● **TASK**: Please output every line of the items below as a Markdown table with two columns, Row for the row number and Line for the line, and skip the blank lines.

● **RECORDS FOR THIS EXERCISE**:
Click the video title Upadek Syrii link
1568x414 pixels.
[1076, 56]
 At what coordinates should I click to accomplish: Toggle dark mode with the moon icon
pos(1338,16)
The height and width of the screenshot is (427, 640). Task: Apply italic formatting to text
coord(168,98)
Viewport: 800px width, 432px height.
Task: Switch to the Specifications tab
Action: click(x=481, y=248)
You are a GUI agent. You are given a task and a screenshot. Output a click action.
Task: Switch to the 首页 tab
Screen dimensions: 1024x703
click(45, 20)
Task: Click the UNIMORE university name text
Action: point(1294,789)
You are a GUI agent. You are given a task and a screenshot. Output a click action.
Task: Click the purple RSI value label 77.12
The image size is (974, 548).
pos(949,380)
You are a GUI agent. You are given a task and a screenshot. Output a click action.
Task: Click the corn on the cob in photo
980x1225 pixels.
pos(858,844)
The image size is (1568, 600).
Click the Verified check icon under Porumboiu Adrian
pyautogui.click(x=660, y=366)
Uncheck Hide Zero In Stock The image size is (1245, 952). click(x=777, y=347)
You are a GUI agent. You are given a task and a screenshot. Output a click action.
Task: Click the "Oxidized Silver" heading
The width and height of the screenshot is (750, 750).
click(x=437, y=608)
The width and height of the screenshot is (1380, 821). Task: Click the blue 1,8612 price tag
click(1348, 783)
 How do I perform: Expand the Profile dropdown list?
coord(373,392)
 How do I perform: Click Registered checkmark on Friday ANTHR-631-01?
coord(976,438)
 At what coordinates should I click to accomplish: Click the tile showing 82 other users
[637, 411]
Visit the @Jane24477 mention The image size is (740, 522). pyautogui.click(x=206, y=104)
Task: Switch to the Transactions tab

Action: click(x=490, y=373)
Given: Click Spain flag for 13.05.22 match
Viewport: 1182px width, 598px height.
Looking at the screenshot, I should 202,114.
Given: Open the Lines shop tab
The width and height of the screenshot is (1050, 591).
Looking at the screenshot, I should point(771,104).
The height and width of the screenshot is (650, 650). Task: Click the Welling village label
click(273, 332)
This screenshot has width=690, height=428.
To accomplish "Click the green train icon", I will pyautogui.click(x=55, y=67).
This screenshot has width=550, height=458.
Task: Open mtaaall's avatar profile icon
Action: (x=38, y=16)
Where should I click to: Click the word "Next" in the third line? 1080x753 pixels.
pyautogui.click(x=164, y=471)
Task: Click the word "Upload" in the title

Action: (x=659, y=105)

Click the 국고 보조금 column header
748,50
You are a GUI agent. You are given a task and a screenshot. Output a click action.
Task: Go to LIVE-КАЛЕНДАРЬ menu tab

● **FINAL ANSWER**:
| Row | Line |
|---|---|
| 1 | Click the video title Upadek Syrii link |
| 2 | 1568x414 pixels. |
| 3 | [1076, 56] |
| 4 |  At what coordinates should I click to accomplish: Toggle dark mode with the moon icon |
| 5 | pos(1338,16) |
| 6 | The height and width of the screenshot is (427, 640). Task: Apply italic formatting to text |
| 7 | coord(168,98) |
| 8 | Viewport: 800px width, 432px height. |
| 9 | Task: Switch to the Specifications tab |
| 10 | Action: click(x=481, y=248) |
| 11 | You are a GUI agent. You are given a task and a screenshot. Output a click action. |
| 12 | Task: Switch to the 首页 tab |
| 13 | Screen dimensions: 1024x703 |
| 14 | click(45, 20) |
| 15 | Task: Click the UNIMORE university name text |
| 16 | Action: point(1294,789) |
| 17 | You are a GUI agent. You are given a task and a screenshot. Output a click action. |
| 18 | Task: Click the purple RSI value label 77.12 |
| 19 | The image size is (974, 548). |
| 20 | pos(949,380) |
| 21 | You are a GUI agent. You are given a task and a screenshot. Output a click action. |
| 22 | Task: Click the corn on the cob in photo |
| 23 | 980x1225 pixels. |
| 24 | pos(858,844) |
| 25 | The image size is (1568, 600). |
| 26 | Click the Verified check icon under Porumboiu Adrian |
| 27 | pyautogui.click(x=660, y=366) |
| 28 | Uncheck Hide Zero In Stock The image size is (1245, 952). click(x=777, y=347) |
| 29 | You are a GUI agent. You are given a task and a screenshot. Output a click action. |
| 30 | Task: Click the "Oxidized Silver" heading |
| 31 | The width and height of the screenshot is (750, 750). |
| 32 | click(x=437, y=608) |
| 33 | The width and height of the screenshot is (1380, 821). Task: Click the blue 1,8612 price tag |
| 34 | click(1348, 783) |
| 35 |  How do I perform: Expand the Profile dropdown list? |
| 36 | coord(373,392) |
| 37 |  How do I perform: Click Registered checkmark on Friday ANTHR-631-01? |
| 38 | coord(976,438) |
| 39 |  At what coordinates should I click to accomplish: Click the tile showing 82 other users |
| 40 | [637, 411] |
| 41 | Visit the @Jane24477 mention The image size is (740, 522). pyautogui.click(x=206, y=104) |
| 42 | Task: Switch to the Transactions tab |
| 43 | Action: click(x=490, y=373) |
| 44 | Given: Click Spain flag for 13.05.22 match |
| 45 | Viewport: 1182px width, 598px height. |
| 46 | Looking at the screenshot, I should 202,114. |
| 47 | Given: Open the Lines shop tab |
| 48 | The width and height of the screenshot is (1050, 591). |
| 49 | Looking at the screenshot, I should point(771,104). |
| 50 | The height and width of the screenshot is (650, 650). Task: Click the Welling village label |
| 51 | click(273, 332) |
| 52 | This screenshot has width=690, height=428. |
| 53 | To accomplish "Click the green train icon", I will pyautogui.click(x=55, y=67). |
| 54 | This screenshot has width=550, height=458. |
| 55 | Task: Open mtaaall's avatar profile icon |
| 56 | Action: (x=38, y=16) |
| 57 | Where should I click to: Click the word "Next" in the third line? 1080x753 pixels. |
| 58 | pyautogui.click(x=164, y=471) |
| 59 | Task: Click the word "Upload" in the title |
| 60 | Action: (x=659, y=105) |
| 61 | Click the 국고 보조금 column header |
| 62 | 748,50 |
| 63 | You are a GUI agent. You are given a task and a screenshot. Output a click action. |
| 64 | Task: Go to LIVE-КАЛЕНДАРЬ menu tab |